Thursday, May 01, 2008

Regular Experssions and Java

What happens when you do the following –
Example 0)
String str = “someString”;
str.replaceAll(“*”,”#”);


The above snippet would replace all ‘*’ characters in the String str by ‘#’, simple, isn’t it? Well, if it’s so straight why is it here ;)

The replaceAll() API in String class has the following syntax – replaceAll(String regex, String replacement)
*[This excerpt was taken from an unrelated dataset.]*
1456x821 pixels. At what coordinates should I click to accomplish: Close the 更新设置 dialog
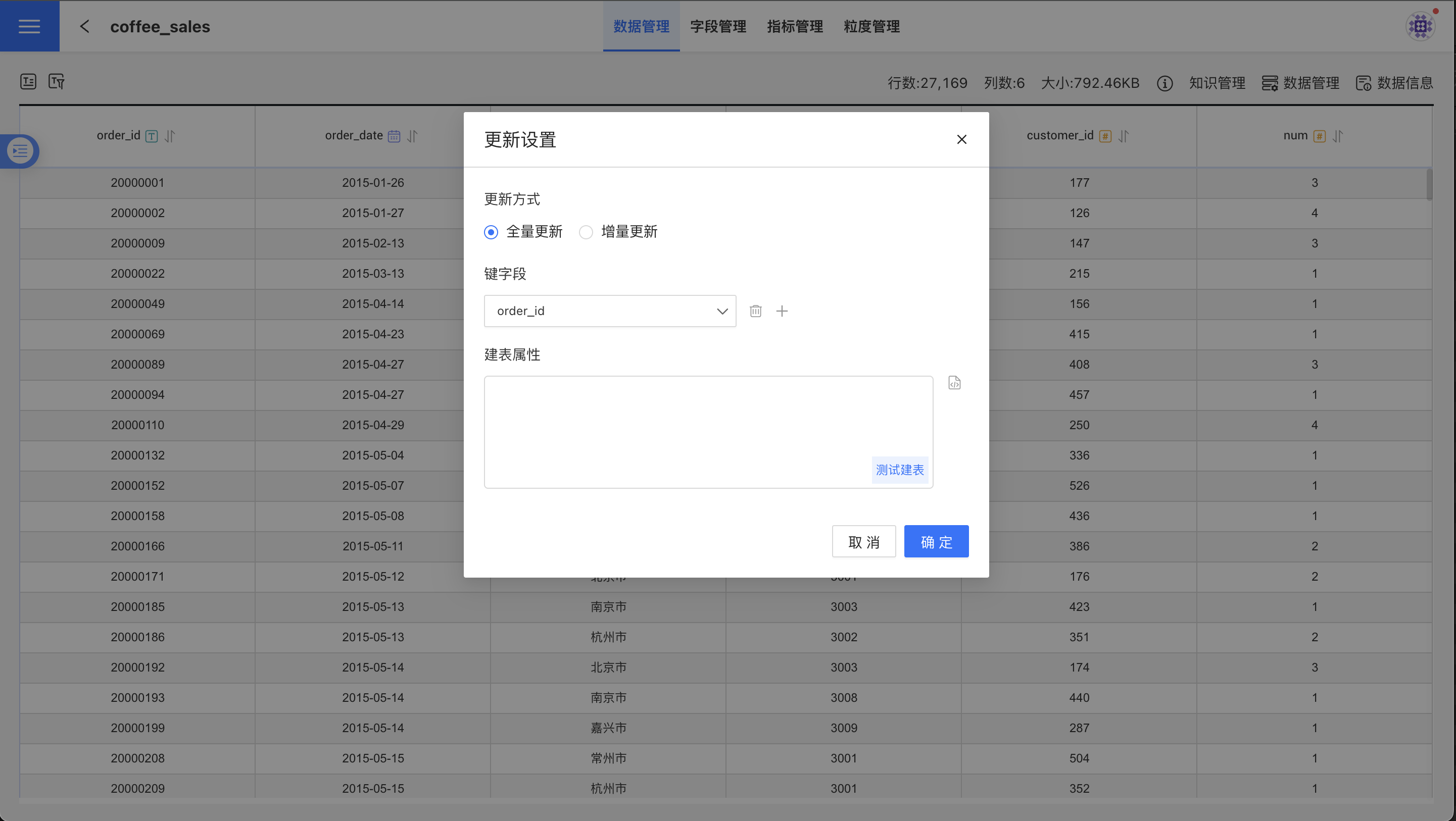[x=961, y=139]
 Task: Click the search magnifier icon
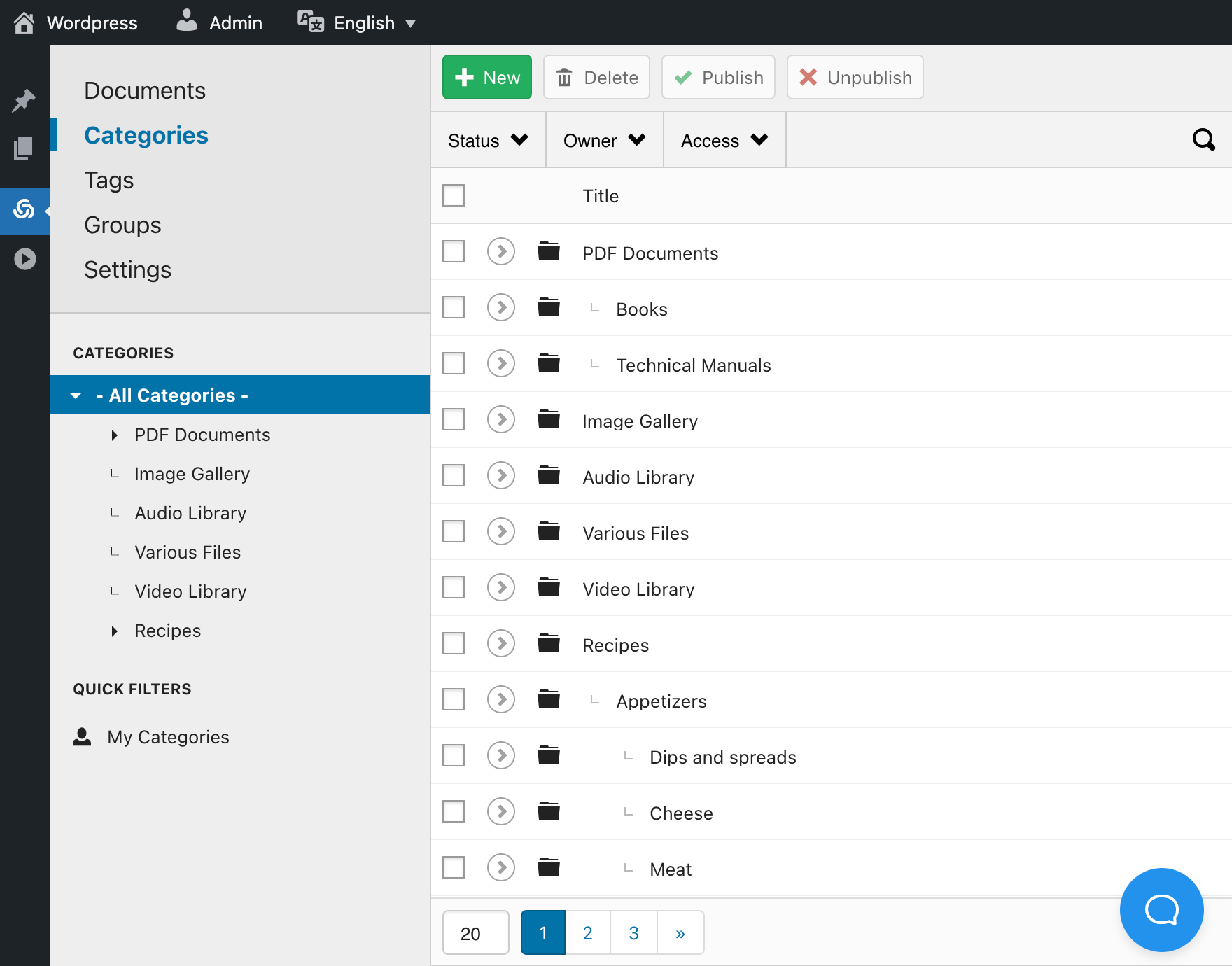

Yeah, I hope the term regex caught your attention. The first String is treated as a regular expression by Java and as a result the above snippet gives you a lovely error -

Exception in thread "main" java.util.regex.PatternSyntaxException: Dangling meta character '*' near index 0

Lovely, because it uses the word dangling ;)
If you know regular expressions even a little the character ‘*’ has a special meaning – it means zero/more times. Let’s take some examples so that this is clear

Example 1)
String str = "the Blue Umbrella is bllue in collor";
System.out.println(str.replaceAll("ll*","?"));

Output: the B?ue Umbre?a is b?ue in co?or
Explanation: the regular expression ll* searches for strings {l, ll, lll,….} etc and the code replaces them with ?
Note: simple l* will search for {emptyString, l, ll, lll, ….}

Example 2)
String str = "the Blue Umbrella is blue in color";
System.out.println(str.replaceAll("rella.*","???"));
Output = the Blue Umb???
Explanation: ‘.’(dot) means any character, so .* would mean any character zero/more times. Hence everything from rella… gets replaced with ???


So in Example 0) to replace * with # you have to tell Java that do not take * in the regular expression term but as it is; so do a str.replaceAll(“\*”,”#”)….just escape your *….thats all!!!!